When Mariana reached the parking lot, her overtaxed heart skipped a beat the moment she saw the jeep. Certain that
looters were nearby, she took the long way around to the stairway. As she approached the mud-splattered vehicle,
she scanned the perimeter and froze when she spotted what appeared to be a corpse.
"Oh, no, not another murdered woman," she muttered and cautiously shuffled closer. When she bent over
the half-naked body, there was a faint groan. Mariana fell to her knees and carefully picked strands of matted
hair from the most beautiful face she'd ever seen. When she felt for a pulse, she suffered a flurry of slaps.
"Get off me!" Grace shrieked.
Mariana recoiled. Grace, realizing the stranger meant no harm, staggered to her feet and gathered her shredded
blouse around her nakedness.
"Who are you?" she asked the redhead.
Mariana didn't answer; she grabbed for the railing and pulled herself up. After negotiating the first step, she
said over her shoulder, "I suppose your friends are ransacking my house."
"I'm alone," Grace replied with a riveted gaze on Mariana's glazed-over green eyes.
"What are you doing here?" Mariana asked, fighting for breath.
"I...I..." Grace tried to form the words, but the world started to spin.

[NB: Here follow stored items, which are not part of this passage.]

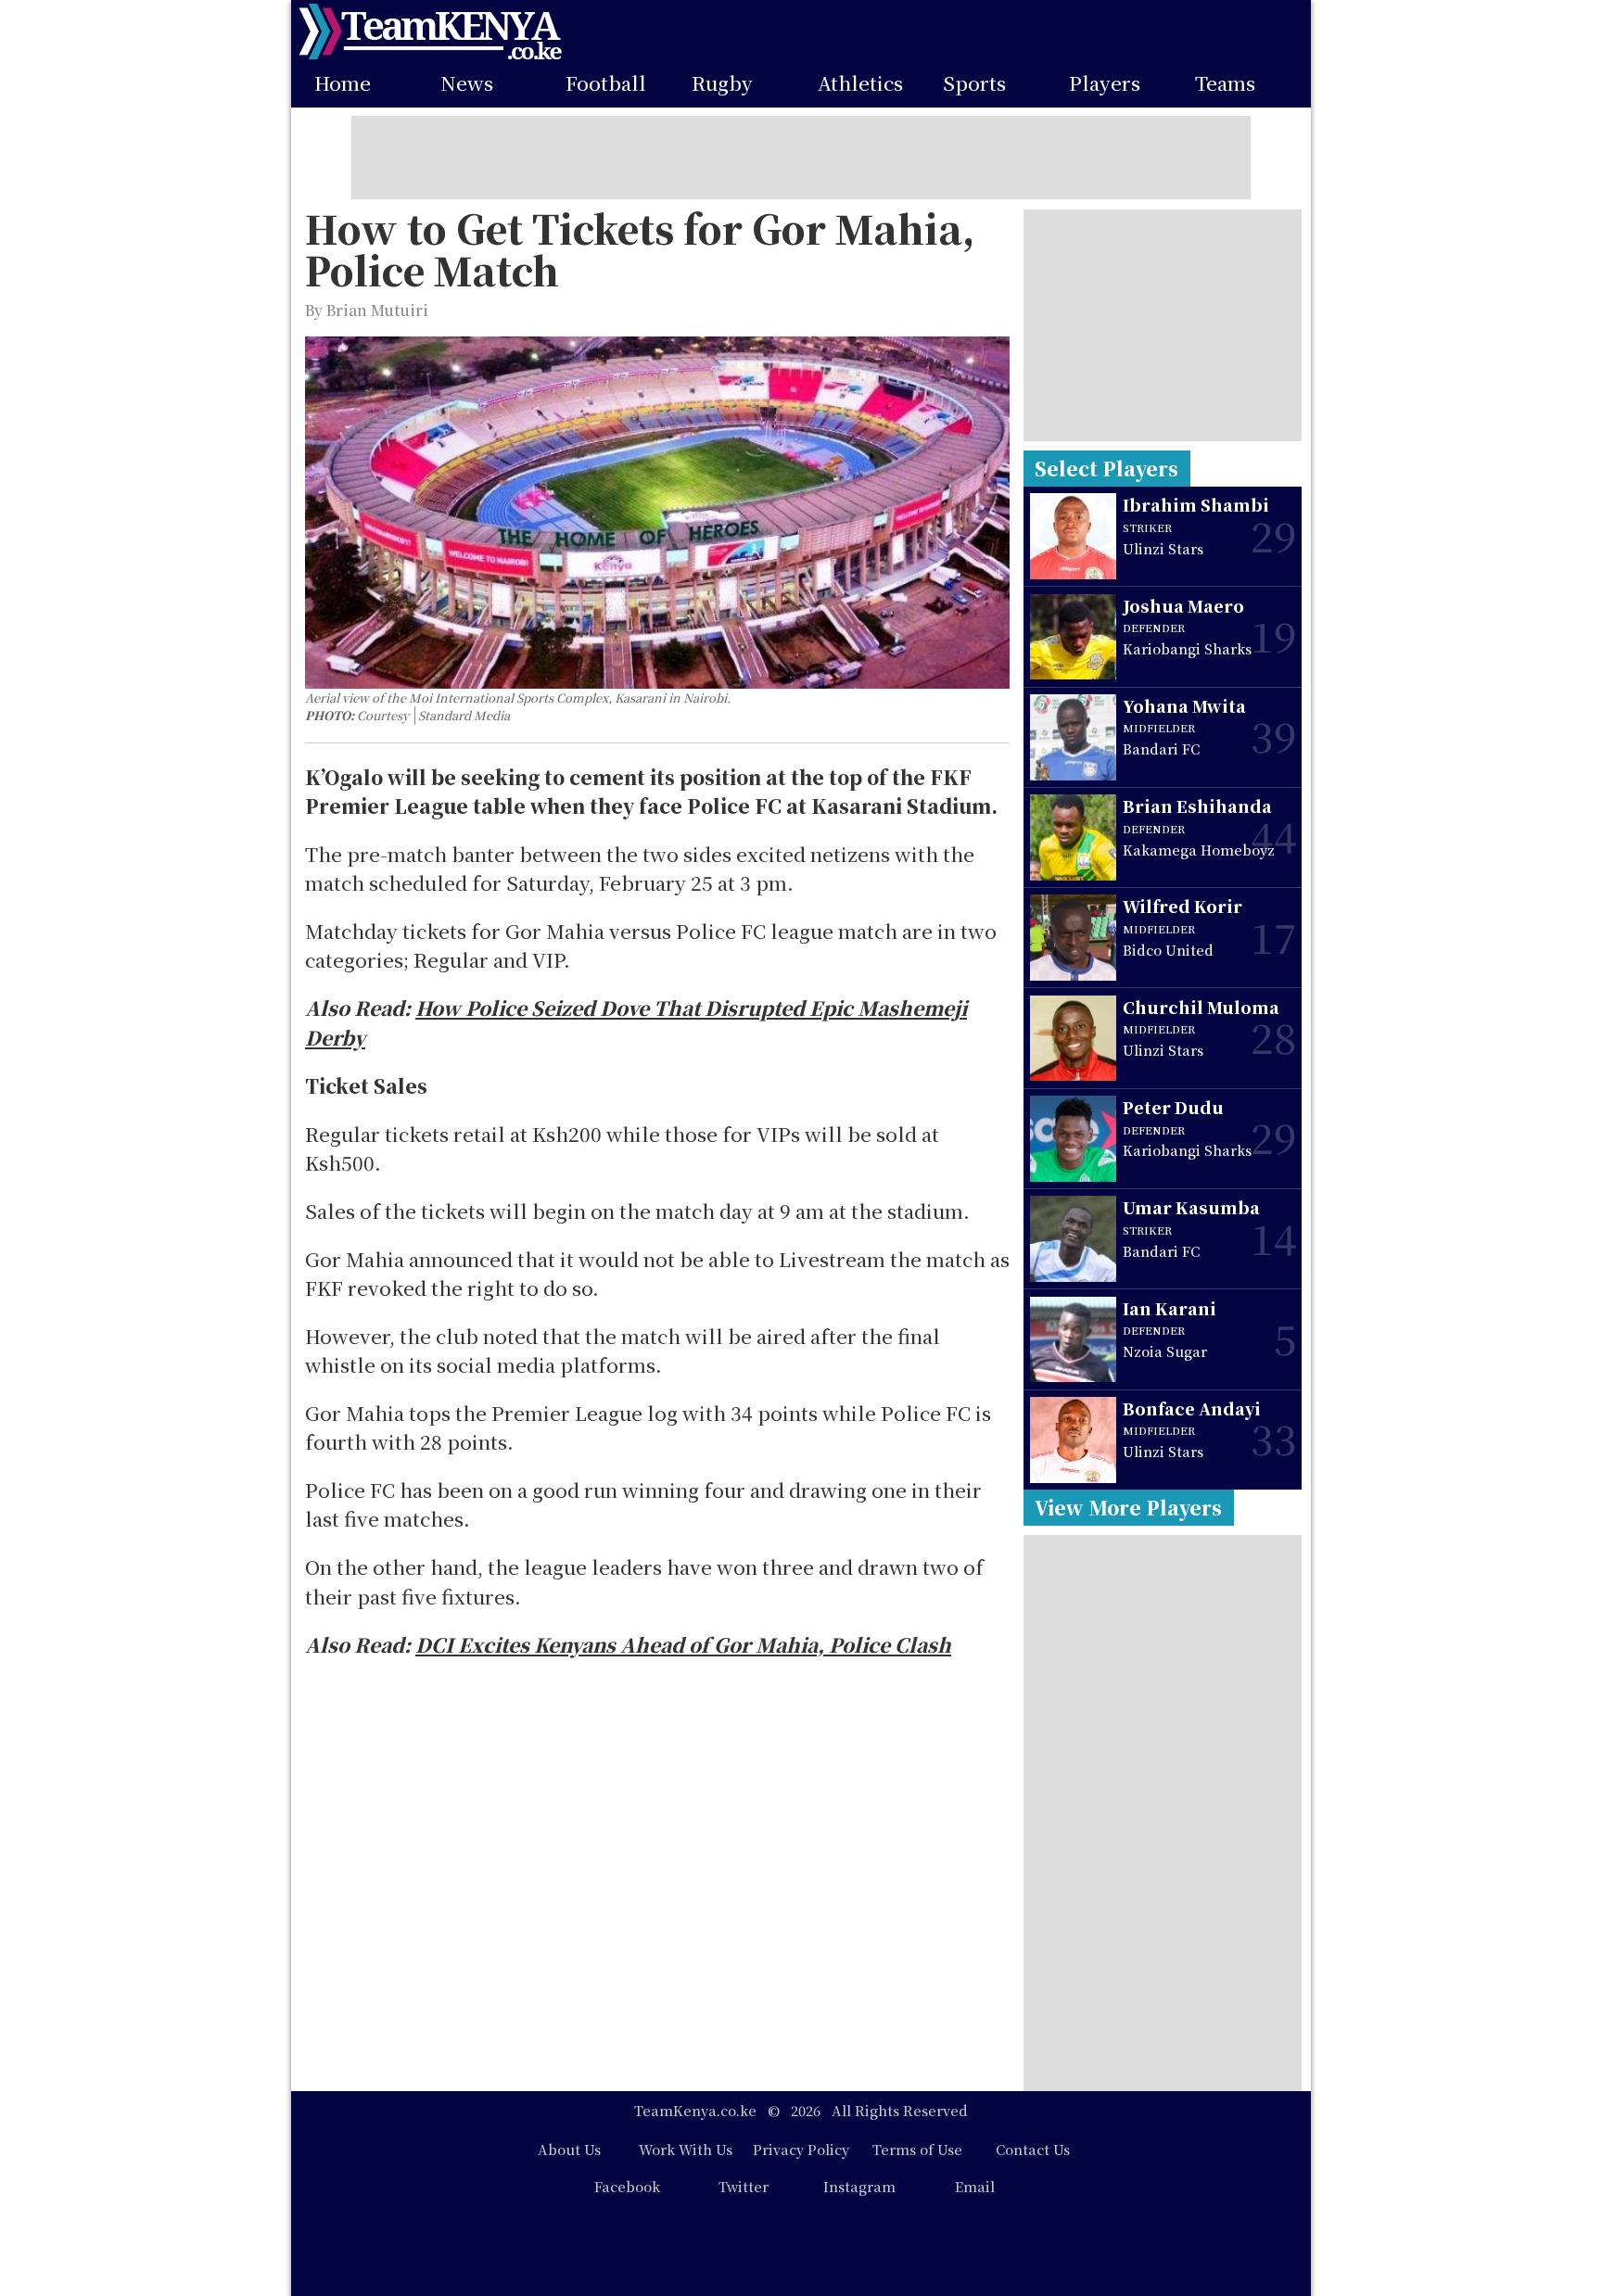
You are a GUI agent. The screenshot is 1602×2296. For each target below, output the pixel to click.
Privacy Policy (801, 2149)
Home (342, 83)
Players (1104, 83)
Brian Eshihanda (1197, 806)
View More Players (1128, 1507)
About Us (569, 2149)
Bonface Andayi (1192, 1408)
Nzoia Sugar (1165, 1351)
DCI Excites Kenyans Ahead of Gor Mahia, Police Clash (683, 1644)
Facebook (627, 2186)
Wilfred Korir (1182, 906)
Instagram (859, 2186)
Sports (974, 83)
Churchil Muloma (1201, 1007)
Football (606, 83)
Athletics (860, 83)
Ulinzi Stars (1163, 548)
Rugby (722, 83)
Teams (1225, 83)
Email (975, 2186)
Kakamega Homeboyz (1199, 849)
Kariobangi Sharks (1187, 648)
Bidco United (1168, 949)
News (466, 83)
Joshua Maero (1183, 605)
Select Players (1106, 468)
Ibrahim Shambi (1196, 504)
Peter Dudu (1173, 1107)
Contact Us (1033, 2149)
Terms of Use (917, 2149)
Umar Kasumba (1191, 1207)
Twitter (743, 2186)
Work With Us (685, 2149)
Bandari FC (1161, 748)
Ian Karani (1169, 1308)
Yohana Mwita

Mariana lunged from the stair and kept Grace from falling. Her head wound trickled blood. "You better take
care of that," Mariana said. Barely able to stand, she helped Grace begin the long slow painful climb. About
halfway, Grace fought desperately to stay conscious.
"Gotta rest," she gasped and plopped down onto the stair. Mariana gladly joined her. "How much farther?"
"Another sixty-two steps."
"That's a relief. Sixty-three would definitely be out of the question."
For the first time in years, Mariana enjoyed a good laugh. Still giggling, she grabbed the railing and tried to
pull herself up, but lost her footing. Even though her own sense of balance was tenuous at best, Grace managed
to save the both of them from tumbling head over heels. Afterwards, she had to chuckle.
"What's so funny?" Mariana breathlessly asked.
"We're quite a pair. Here we are, risking what's left of our lives just for an ocean view."
"I'm going home," Mariana said.
"What a coincidence. So am I," Grace grinned.
Although the glib declaration begged for it, Mariana simply didn't have the strength or curiosity to ask the obvious.
In silence, they reached the Morgan A-frame at dawn. While Grace took in what she presumed was her last Sunrise,
Mariana called for Keeper, then gave up and went inside, where she collapsed on the living room couch. When Grace
came in, she found her sound asleep; Mariana's breathing was shallow and raspy. Grace quietly shut the door, took
the comforter Sadie kept draped over the rocking chair, and covered her failing host.
Mariana awoke to a roaring fire in the old stone fireplace and the aroma of fresh coffee. Wrapped in one of Sadie's
many shawls, Grace contentedly rocked from across the cozy living room.
"Feeling better?" she asked with a tentative smile.
"A little," Mariana lied.
"I've been watching you sleep." Grace sipped her coffee. Mariana sat up and avoided her guest's probing
aquamarine eyes. "I know who you are," Grace smugly announced. Without a word, the ailing mystic extricated
herself from the sofa and shuffled into the kitchen. Grace followed her. "Would you like me to fix you something
to eat?"
"I'm not hungry," Mariana coldly replied and poured some coffee into her favorite cup. She curled up
at the far end of the couch. "Fix yourself something...if you want."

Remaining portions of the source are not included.